-- Material for this task --
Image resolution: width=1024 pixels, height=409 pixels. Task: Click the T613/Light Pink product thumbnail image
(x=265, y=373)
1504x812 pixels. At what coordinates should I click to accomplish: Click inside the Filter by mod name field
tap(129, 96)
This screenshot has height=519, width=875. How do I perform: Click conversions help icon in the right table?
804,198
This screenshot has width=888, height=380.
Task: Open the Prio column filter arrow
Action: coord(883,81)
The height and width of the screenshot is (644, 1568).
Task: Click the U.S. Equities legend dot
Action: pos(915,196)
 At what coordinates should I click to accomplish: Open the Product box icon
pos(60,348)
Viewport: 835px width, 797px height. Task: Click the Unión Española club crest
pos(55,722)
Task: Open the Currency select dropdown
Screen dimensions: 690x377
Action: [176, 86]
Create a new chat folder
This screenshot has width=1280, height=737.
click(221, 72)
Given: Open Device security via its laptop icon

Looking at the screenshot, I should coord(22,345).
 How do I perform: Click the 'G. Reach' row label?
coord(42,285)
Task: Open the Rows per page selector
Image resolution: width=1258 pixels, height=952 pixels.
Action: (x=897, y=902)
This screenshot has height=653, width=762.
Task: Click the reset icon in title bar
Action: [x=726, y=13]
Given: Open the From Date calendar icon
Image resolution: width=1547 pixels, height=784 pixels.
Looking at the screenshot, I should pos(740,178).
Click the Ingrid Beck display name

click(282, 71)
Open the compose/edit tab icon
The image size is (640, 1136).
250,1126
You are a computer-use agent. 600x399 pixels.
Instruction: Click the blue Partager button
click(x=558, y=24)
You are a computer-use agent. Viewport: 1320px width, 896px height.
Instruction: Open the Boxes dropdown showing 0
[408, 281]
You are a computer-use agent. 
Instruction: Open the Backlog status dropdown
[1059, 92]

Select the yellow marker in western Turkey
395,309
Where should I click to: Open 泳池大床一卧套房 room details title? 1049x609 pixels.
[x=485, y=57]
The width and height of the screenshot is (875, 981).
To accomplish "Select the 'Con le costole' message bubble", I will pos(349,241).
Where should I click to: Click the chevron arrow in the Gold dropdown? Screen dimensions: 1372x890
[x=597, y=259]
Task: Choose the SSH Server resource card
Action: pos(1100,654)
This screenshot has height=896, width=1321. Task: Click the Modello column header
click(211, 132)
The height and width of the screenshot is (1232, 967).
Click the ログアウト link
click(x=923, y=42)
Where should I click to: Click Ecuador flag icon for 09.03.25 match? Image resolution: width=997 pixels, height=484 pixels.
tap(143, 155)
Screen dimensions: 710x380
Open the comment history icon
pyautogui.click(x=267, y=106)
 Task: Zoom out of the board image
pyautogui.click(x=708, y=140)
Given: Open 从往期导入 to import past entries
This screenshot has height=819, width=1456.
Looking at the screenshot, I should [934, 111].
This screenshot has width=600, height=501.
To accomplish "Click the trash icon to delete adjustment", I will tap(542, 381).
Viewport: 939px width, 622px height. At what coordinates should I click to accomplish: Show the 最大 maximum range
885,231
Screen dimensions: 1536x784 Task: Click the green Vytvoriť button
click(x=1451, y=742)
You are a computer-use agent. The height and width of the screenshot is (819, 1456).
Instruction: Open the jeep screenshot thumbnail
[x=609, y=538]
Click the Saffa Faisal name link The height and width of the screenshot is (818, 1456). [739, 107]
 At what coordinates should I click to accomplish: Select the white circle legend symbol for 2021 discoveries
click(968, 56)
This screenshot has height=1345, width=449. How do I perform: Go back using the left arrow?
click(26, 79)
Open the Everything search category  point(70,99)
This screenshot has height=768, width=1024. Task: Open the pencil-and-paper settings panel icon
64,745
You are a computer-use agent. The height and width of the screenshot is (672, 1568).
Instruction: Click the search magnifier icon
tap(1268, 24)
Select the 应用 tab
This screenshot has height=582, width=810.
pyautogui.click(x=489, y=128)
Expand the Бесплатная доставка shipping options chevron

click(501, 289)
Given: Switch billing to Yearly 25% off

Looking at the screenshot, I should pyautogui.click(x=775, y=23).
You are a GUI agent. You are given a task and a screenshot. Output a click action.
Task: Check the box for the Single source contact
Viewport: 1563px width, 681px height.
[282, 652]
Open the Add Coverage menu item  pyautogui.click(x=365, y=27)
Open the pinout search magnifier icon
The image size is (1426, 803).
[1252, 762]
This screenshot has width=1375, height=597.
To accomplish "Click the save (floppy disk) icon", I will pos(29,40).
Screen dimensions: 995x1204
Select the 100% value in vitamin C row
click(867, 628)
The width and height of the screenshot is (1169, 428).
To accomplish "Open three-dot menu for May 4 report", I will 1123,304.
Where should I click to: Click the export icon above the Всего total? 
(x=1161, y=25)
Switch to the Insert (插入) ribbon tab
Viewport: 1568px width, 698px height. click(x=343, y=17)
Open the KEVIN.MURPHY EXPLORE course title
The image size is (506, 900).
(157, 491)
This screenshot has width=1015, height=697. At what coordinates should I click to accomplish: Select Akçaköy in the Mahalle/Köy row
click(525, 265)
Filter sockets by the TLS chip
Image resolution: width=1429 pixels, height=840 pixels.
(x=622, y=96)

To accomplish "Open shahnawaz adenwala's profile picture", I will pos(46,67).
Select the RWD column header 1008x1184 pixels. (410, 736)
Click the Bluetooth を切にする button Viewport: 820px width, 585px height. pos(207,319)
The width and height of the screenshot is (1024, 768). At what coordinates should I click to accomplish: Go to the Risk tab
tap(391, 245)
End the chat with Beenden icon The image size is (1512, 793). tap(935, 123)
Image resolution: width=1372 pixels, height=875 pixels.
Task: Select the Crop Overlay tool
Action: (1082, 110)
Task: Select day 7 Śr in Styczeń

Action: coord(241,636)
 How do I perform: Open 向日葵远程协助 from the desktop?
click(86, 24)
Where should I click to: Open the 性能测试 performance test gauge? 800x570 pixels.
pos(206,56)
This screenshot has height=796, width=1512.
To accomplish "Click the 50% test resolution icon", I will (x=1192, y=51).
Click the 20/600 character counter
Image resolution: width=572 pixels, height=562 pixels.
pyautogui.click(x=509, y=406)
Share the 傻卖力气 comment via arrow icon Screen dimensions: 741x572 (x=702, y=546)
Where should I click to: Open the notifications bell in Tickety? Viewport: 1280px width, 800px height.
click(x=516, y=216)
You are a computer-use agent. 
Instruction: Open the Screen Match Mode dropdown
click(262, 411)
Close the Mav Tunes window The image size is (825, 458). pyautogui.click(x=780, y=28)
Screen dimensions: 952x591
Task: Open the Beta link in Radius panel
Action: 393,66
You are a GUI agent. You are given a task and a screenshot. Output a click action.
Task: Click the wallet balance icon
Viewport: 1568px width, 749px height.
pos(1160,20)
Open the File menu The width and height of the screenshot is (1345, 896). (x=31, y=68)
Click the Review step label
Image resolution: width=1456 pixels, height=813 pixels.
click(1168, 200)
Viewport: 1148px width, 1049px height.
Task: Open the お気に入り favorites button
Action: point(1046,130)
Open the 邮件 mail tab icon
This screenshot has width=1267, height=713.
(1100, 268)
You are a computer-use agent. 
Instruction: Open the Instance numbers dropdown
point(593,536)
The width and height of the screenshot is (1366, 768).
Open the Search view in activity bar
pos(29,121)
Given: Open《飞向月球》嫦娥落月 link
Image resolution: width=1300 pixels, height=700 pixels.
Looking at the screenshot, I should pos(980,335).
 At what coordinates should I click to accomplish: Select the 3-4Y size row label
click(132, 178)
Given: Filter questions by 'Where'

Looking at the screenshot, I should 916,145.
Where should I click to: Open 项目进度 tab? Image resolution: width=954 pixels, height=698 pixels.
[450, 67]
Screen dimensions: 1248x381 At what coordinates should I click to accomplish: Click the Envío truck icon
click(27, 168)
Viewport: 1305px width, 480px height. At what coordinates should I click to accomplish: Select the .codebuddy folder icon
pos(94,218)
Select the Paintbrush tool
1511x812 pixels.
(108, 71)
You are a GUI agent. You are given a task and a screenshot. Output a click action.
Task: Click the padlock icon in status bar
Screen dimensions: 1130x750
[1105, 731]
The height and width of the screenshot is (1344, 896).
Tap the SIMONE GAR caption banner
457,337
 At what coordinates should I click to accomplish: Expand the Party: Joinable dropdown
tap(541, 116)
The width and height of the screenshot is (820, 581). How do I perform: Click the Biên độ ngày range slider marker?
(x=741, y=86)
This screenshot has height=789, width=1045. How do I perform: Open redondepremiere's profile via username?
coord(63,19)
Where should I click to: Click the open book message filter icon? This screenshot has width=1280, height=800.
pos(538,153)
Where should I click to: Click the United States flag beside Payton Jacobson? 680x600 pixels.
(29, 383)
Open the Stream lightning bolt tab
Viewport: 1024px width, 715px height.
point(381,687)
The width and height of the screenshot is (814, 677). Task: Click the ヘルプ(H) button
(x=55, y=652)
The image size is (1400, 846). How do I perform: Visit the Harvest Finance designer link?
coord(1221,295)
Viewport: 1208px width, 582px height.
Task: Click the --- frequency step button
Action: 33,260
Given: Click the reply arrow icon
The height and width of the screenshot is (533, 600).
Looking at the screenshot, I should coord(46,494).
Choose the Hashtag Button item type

-- Your objective --
Duplicate the part of the listing above that opens with the line containing "Task: Select day 7 Śr in Styczeń" and closes with the line containing "Action: 393,66", both lines included.

-- Full response --
Task: Select day 7 Śr in Styczeń

Action: coord(241,636)
 How do I perform: Open 向日葵远程协助 from the desktop?
click(86, 24)
Where should I click to: Open the 性能测试 performance test gauge? 800x570 pixels.
pos(206,56)
This screenshot has height=796, width=1512.
To accomplish "Click the 50% test resolution icon", I will (x=1192, y=51).
Click the 20/600 character counter
Image resolution: width=572 pixels, height=562 pixels.
pyautogui.click(x=509, y=406)
Share the 傻卖力气 comment via arrow icon Screen dimensions: 741x572 (x=702, y=546)
Where should I click to: Open the notifications bell in Tickety? Viewport: 1280px width, 800px height.
click(x=516, y=216)
You are a computer-use agent. 
Instruction: Open the Screen Match Mode dropdown
click(262, 411)
Close the Mav Tunes window The image size is (825, 458). pyautogui.click(x=780, y=28)
Screen dimensions: 952x591
Task: Open the Beta link in Radius panel
Action: 393,66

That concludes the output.